Come si è arrivati fin qui, al punto in cui l’associazionismo sembra avere smarrito la propria spinta ideale? Come possiamo oggi costruire un progetto di reale cambiamento?
3. Il “carrierismo”
La riforma dell’ordinamento giudiziario del 2006, che ha finalmente introdotto il merito come criterio principale per la nomina dei dirigenti e le valutazioni quadriennali di professionalità, ha innescato per molti una “corsa” ad accaparrarsi titoli utili per la nomina a un posto direttivo o semidirettivo e per la costruzione di una “carriera” parallela: si comincia da un incarico semidirettivo in un piccolo Tribunale per poi passare a un Tribunale più grande e poi diventare direttivo in un piccolo Tribunale per poter sperare di arrivare a dirigere un Tribunale prestigioso. Insomma, si comincia con un semidirettivo e si resta dirigenti per molti anni, passando da un semidirettivo a un direttivo via via considerati più prestigiosi.
Questa “spinta” verso la carriera e i suoi potenziali effetti degenerativi non sono stati visti per tempo e non sono stati immessi gli anticorpi culturali per evitare le degenerazioni, e per recuperare quella prospettiva “egualitaria” che la Costituzione ha espresso nel principio secondo il quale i magistrati si distinguono solo per funzioni.
A questa prospettiva occorre tornare, con regole che garantiscano una effettiva temporaneità delle funzioni direttive e semidirettive.
«Solo escludendo o limitando drasticamente la “carriera dirigenziale” e vanificando le relative aspettative si può, infatti, rendere chiaro a “tutti” (i magistrati diretti e lo stesso magistrato dirigente) che il ruolo di direzione di un ufficio giudiziario non è uno status, ma un incarico temporaneo, di durata adeguata a garantirne l’incisività, che non istituisce differenze permanenti tra dirigenti e diretti, ma solo una temporanea diversità di funzioni.[…] Questo obiettivo è realizzabile in un solo modo.
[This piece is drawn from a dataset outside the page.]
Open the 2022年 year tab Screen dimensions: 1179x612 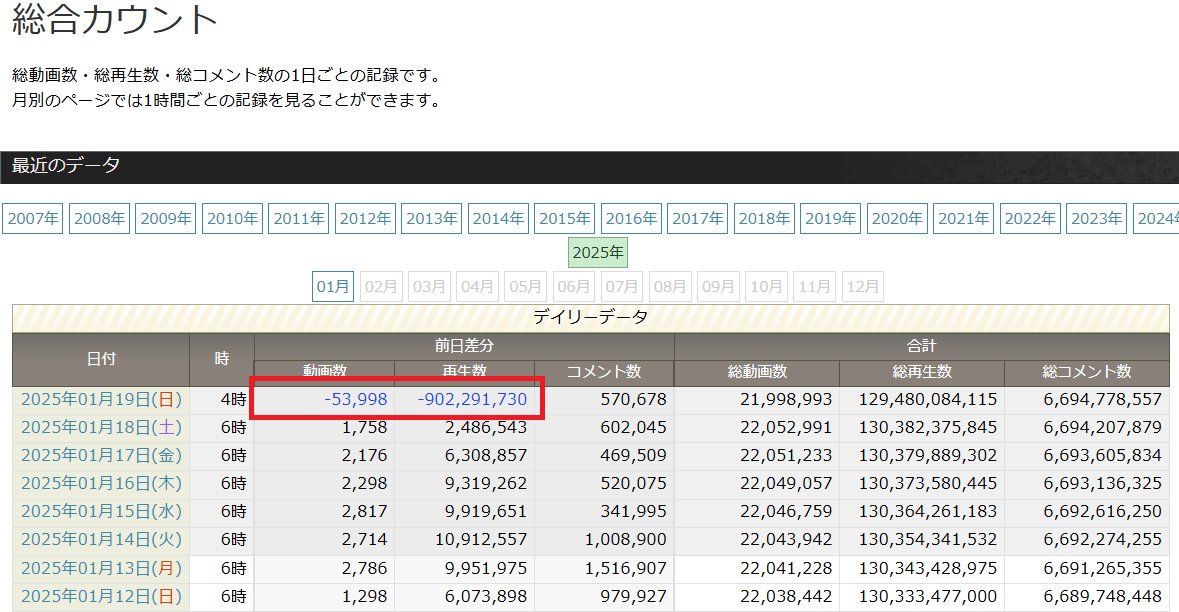point(1030,219)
Prevedendo che, al termine di un incarico di direzione, il magistrato sia ricollocato – per un congruo periodo di tempo, almeno pari alla metà del tempo dell’incarico svolto – nella stessa posizione professionale di provenienza o in altra analoga, senza possibilità di richiedere e ottenere un nuovo incarico direttivo per tale lasso di tempo … il guadagno che ne verrebbe in termini simbolici, culturali ed etici sarebbe altissimo, giacché la cessazione di un incarico dirigenziale e il ritorno alle funzioni di magistrato non potrebbe – se previsto dalla legge – essere vissuto come una sorta di deminutio e inciderebbe in profondità sulla psicologia dei cittadini, dei magistrati e degli stessi interessati, dando vita finalmente a una diversa considerazione del ruolo direttivo, meglio rispondente al dettato costituzionale»[3].
4. Il rapporto magistratura-politica
Accanto a questo, il confronto con la politica è diventato pericoloso collateralismo o, peggio, strumento per consolidare il proprio potere dentro e fuori dalla magistratura.
La acquisita visibilità di alcuni magistrati, grazie a indagini o alla conduzioni di processi con ampia risonanza mediatica, è divenuta trampolino di lancio per una “carriera politica”.
Le trasformazioni del sistema politico degli ultimi decenni hanno inciso profondamente sul rapporto tra magistratura e politica.
In un sistema proporzionale c’era spazio per candidature parlamentari indipendenti dove i magistrati venivano chiamati non per la notorietà acquisita grazie a indagini o processi di risonanza mediatica, ma per portare in Parlamento il loro patrimonio di conoscenze, la loro competenza e professionalità.
Il sistema maggioritario con una legge elettorale che configura un Parlamento di “nominati” dalle segreterie dei partiti, la spinta verso il bipolarismo, le caratteristiche assunte dalla dialettica politica, rendono necessario un ripensamento in ordine al rapporto tra magistratura e politica e alla modalità della partecipazione dei magistrati alle competizioni elettorali e alla vita politica.
Si tratta di evitare anche solo il sospetto di indebite interferenze tra ordine giudiziario e potere politico, salvaguardando l’autonomia e indipendenza della magistratura anche sul piano dell’immagine.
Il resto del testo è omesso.